PROVIDED DATA =

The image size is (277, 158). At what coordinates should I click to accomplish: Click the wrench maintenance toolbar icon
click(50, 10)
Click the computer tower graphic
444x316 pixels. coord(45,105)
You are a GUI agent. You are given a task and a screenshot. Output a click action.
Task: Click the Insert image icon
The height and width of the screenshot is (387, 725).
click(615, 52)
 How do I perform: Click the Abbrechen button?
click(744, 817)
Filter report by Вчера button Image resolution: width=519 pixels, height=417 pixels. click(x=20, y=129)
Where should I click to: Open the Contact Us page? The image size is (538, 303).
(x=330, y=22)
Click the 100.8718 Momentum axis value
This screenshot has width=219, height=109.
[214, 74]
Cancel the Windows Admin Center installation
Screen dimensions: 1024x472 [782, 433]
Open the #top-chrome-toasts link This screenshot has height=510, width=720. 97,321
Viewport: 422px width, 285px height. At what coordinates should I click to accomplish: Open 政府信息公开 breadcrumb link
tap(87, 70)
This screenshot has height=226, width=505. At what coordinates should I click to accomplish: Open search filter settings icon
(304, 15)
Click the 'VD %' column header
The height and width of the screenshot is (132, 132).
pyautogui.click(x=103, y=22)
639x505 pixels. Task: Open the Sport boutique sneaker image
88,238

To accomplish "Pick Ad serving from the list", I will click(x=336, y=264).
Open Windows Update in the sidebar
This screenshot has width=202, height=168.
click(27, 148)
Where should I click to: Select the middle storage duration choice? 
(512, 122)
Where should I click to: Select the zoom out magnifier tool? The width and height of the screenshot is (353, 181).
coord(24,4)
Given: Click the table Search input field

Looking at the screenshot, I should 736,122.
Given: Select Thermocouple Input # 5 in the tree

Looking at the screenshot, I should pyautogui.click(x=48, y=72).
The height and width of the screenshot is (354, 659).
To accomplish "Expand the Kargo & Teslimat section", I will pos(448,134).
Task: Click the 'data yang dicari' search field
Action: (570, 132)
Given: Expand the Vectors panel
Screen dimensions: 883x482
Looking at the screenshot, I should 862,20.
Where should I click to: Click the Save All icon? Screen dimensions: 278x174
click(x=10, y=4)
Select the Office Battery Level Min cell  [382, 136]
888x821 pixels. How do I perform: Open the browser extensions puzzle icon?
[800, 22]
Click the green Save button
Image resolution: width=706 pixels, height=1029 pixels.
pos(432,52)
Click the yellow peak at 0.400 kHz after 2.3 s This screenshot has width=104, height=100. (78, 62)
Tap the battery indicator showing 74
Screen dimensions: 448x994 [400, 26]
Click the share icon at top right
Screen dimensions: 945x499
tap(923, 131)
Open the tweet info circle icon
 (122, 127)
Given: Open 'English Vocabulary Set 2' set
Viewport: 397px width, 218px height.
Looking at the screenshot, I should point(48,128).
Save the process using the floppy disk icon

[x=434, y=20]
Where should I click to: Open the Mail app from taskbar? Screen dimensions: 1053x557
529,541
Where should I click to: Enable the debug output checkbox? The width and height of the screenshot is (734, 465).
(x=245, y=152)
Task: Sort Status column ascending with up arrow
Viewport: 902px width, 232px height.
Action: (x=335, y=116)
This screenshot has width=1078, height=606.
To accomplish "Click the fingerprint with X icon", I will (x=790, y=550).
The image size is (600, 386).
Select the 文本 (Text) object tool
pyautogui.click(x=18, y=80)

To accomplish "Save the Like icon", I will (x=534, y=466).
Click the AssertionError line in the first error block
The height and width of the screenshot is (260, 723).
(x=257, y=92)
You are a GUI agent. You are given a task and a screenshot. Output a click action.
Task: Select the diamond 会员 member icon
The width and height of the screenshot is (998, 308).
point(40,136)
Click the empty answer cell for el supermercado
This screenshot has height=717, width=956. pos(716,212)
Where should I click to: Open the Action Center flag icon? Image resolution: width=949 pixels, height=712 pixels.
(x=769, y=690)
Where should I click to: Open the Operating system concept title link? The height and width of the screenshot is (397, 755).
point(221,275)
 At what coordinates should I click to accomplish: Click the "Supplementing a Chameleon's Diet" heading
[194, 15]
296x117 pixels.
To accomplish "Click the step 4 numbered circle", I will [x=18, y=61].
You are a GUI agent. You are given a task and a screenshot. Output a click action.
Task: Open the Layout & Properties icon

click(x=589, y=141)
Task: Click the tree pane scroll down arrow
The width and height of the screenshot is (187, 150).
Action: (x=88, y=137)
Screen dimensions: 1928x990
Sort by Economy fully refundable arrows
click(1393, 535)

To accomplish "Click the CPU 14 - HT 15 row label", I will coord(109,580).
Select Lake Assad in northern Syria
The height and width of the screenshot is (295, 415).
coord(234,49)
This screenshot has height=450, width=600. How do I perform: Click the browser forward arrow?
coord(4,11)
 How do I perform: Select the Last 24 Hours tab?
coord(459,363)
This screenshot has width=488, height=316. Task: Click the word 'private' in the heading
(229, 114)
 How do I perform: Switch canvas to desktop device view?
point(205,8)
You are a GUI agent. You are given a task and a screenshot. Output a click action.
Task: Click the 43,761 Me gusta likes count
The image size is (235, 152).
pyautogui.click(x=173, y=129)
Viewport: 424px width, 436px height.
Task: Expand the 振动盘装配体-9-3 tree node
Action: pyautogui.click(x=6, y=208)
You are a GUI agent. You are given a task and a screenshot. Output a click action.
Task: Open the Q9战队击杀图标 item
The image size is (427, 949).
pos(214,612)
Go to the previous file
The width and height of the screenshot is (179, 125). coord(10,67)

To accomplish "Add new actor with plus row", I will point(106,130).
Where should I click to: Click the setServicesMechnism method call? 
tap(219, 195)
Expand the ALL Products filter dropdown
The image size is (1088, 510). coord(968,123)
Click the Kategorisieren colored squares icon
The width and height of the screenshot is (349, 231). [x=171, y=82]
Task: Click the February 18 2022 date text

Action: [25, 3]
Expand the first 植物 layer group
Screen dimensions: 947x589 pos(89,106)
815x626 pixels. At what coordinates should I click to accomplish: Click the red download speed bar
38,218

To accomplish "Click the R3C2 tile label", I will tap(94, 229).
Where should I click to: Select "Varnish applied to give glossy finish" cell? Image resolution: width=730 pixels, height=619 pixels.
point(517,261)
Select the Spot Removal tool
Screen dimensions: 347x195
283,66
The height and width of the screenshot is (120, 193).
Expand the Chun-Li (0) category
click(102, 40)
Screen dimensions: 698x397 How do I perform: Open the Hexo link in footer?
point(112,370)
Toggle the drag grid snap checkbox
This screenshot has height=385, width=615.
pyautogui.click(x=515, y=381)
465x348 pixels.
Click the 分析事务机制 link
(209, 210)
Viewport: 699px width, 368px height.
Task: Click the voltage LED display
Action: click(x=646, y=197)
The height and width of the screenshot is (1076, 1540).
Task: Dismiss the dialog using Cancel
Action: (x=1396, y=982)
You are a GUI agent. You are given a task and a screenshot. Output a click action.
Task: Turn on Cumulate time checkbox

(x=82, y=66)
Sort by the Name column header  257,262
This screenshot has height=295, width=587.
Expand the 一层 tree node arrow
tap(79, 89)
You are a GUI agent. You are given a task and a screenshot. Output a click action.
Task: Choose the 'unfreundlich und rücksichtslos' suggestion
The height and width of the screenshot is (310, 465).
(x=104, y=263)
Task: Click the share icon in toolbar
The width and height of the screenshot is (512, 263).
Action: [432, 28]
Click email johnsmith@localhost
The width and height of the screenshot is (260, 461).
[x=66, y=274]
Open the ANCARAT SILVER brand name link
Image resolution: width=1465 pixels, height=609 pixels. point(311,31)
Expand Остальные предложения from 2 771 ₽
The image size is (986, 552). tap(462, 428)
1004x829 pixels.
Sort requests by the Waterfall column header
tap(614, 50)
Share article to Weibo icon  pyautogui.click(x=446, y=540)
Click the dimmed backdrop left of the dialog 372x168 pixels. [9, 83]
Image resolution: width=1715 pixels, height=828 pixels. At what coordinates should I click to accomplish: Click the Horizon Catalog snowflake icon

TASK BRIEF =
Above are records; repeat only the lines starting at the line with "This screenshot has height=385, width=615." and ending at the line with "Task: Click the share icon in toolbar", exactly as they appear, both included.

WRITTEN SOLUTION =
This screenshot has height=385, width=615.
pyautogui.click(x=515, y=381)
465x348 pixels.
Click the 分析事务机制 link
(209, 210)
Viewport: 699px width, 368px height.
Task: Click the voltage LED display
Action: click(x=646, y=197)
The height and width of the screenshot is (1076, 1540).
Task: Dismiss the dialog using Cancel
Action: (x=1396, y=982)
You are a GUI agent. You are given a task and a screenshot. Output a click action.
Task: Turn on Cumulate time checkbox

(x=82, y=66)
Sort by the Name column header  257,262
This screenshot has height=295, width=587.
Expand the 一层 tree node arrow
tap(79, 89)
You are a GUI agent. You are given a task and a screenshot. Output a click action.
Task: Choose the 'unfreundlich und rücksichtslos' suggestion
The height and width of the screenshot is (310, 465).
(x=104, y=263)
Task: Click the share icon in toolbar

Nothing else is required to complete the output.